BEGIN DATA FOR THE TASK

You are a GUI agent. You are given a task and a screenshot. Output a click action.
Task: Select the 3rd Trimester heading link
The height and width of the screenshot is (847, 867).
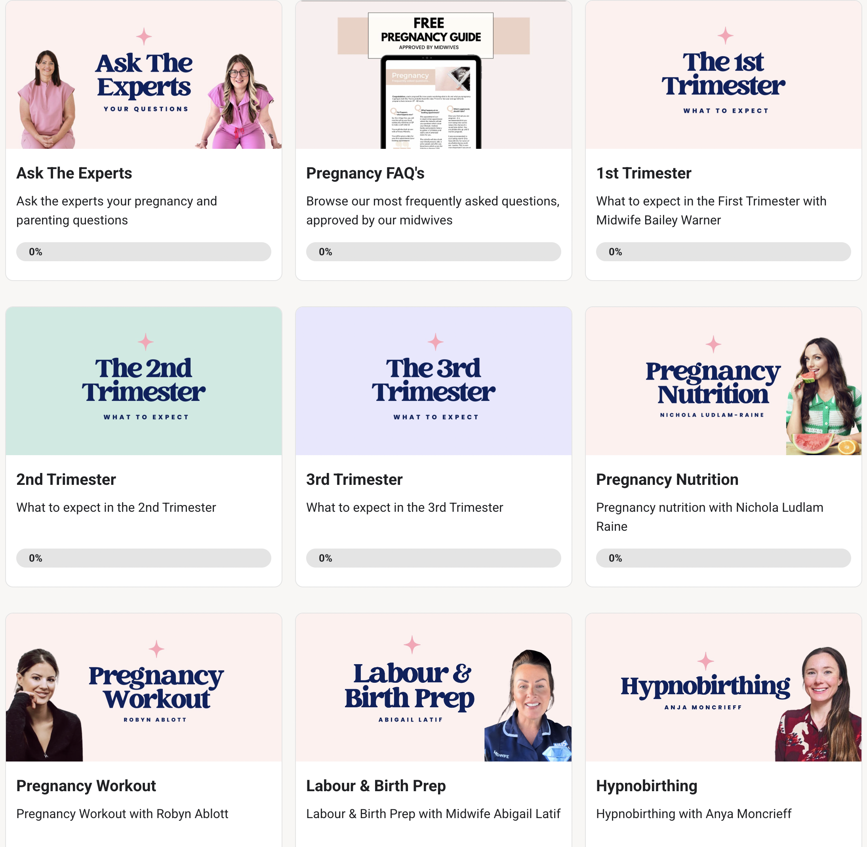354,480
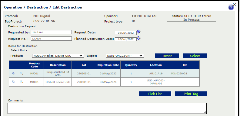
Task: Focus the Requested by field
Action: click(51, 32)
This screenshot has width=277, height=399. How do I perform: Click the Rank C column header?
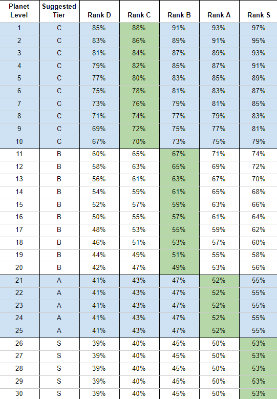(139, 11)
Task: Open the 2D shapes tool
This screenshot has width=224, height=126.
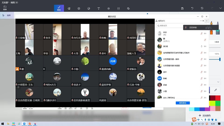Action: (69, 8)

END DATA FOR THE TASK

■ **EXERCISE AIM**: Give every entry above again, exactly, and keep all pictures out of it.

■ **RESPONSE TO THE EXERCISE**:
You are a GUI agent. You are given a task and a screenshot. Output a click action.
Task: Select the 3rd Trimester heading link
The height and width of the screenshot is (847, 867).
354,480
Task: Focus the Requested by field
Action: click(51, 32)
This screenshot has width=277, height=399. How do I perform: Click the Rank C column header?
(139, 11)
Task: Open the 2D shapes tool
This screenshot has width=224, height=126.
Action: (69, 8)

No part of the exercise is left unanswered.